Much appears to stay the same. PacLife carried the form of the Performance Factor from PDX over to PDX 2 and added it to PIA 6 (see page 10 of the PIA 6 filing). As with the original PDX, the contracts do not even remotely explain how the Performance Factor works so we don’t actually know what the Performance Factor will look like until the products are released. My main criticism of PDX has always been that the unparalleled complexity and opacity of the Performance Factor means that no client will ever know why they got a particular Performance Factor. That is completely unacceptable. I was really hoping that PacLife would take this objection of mine off of the table but that is not the case. The disclosure of how the Performance Factor works appears to still be lacking. I can only see the filings, so perhaps PacLife is planning on sharing more of the story in other documents. I’m willing to hold out some hope.

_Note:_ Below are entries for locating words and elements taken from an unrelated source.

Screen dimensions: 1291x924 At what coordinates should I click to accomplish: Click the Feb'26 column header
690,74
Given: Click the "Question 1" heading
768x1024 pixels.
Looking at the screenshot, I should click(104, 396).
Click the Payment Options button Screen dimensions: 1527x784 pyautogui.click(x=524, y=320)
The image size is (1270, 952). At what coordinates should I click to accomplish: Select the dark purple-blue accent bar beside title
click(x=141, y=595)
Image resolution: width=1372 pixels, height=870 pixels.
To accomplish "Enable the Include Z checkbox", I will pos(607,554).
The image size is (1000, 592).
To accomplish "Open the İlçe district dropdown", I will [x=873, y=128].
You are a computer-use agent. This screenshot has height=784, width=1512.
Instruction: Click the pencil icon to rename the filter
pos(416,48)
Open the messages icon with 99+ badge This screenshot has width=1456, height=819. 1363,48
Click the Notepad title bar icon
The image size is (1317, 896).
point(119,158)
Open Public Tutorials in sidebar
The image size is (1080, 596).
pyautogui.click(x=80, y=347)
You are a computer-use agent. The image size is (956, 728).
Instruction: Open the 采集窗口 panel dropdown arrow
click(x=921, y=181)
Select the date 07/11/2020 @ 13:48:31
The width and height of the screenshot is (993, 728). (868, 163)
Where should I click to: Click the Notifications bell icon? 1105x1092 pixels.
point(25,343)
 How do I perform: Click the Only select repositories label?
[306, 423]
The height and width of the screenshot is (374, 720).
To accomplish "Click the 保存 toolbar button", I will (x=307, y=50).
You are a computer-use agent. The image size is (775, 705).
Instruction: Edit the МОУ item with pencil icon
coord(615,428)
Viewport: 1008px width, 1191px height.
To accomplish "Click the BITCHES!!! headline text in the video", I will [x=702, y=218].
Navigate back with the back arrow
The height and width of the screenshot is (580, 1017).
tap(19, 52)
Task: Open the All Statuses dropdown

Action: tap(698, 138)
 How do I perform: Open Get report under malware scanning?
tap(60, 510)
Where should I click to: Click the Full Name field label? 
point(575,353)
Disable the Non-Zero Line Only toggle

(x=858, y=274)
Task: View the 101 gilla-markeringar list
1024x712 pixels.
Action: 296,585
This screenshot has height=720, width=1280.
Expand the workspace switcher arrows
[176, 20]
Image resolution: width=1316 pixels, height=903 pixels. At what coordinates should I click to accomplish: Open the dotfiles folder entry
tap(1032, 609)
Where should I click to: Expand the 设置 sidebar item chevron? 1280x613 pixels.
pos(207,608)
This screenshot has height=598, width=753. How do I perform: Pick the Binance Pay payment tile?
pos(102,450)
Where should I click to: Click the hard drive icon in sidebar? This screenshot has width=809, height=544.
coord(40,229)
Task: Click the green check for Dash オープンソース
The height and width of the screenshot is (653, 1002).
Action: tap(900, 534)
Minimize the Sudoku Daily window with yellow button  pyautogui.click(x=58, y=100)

The main new story is the addition of the Enhanced Performance Factor (EPF) Rider to both products, which assesses a charge to the assets in the policy and applies a multiplier to index credits on top of the Performance Factor built into the base contract. It’s a fairly straightforward and increasingly common design. What’s unique about the EPF is the sheer magnitude of the charges to fund the multiplier. Rider Design B has an asset charge for the first 20 years of 5.0% – yes, 5.0%. Not big enough for you? Rider Design C sports a 7.5% asset charge for the first 20 years. After that, both Design A and B scale down to lower charges of 2% and 3% respectively, which are still some of the highest asset-based charges in the industry.
My ballpark estimate is that Rider Design C will deliver an index return multiplier of approximately 185% and an effective net illustrated rate of about 9% before the application of the Performance Factor in the base contract. I have no idea whether or not the Performance Factors in PDX 2 and PIA 6 will be similar in structure or size to what’s currently in PDX because PacLife doesn’t explain how it works in the contract. My gut is that PDX 2 will carry the same Performance Factor over from PDX and, if so, you’ll be looking at effective illustrated rates of well over 11% with the EPF Rider Design C. PIA 6 will likely get a trimmed down version of the Performance Factor and will be tuned more for death benefit protection than accumulation. We’ll have to wait until the products are launched to see how the contract elements manifest in current pricing.
Long story short, PacLife is not sitting on its haunches. They’re apparently willing to sacrifice any semblance of the old, conservative PacLife we know and love in order to keep a death-grip on their spot at the top of the sales charts. These are strange times and they’re only getting stranger.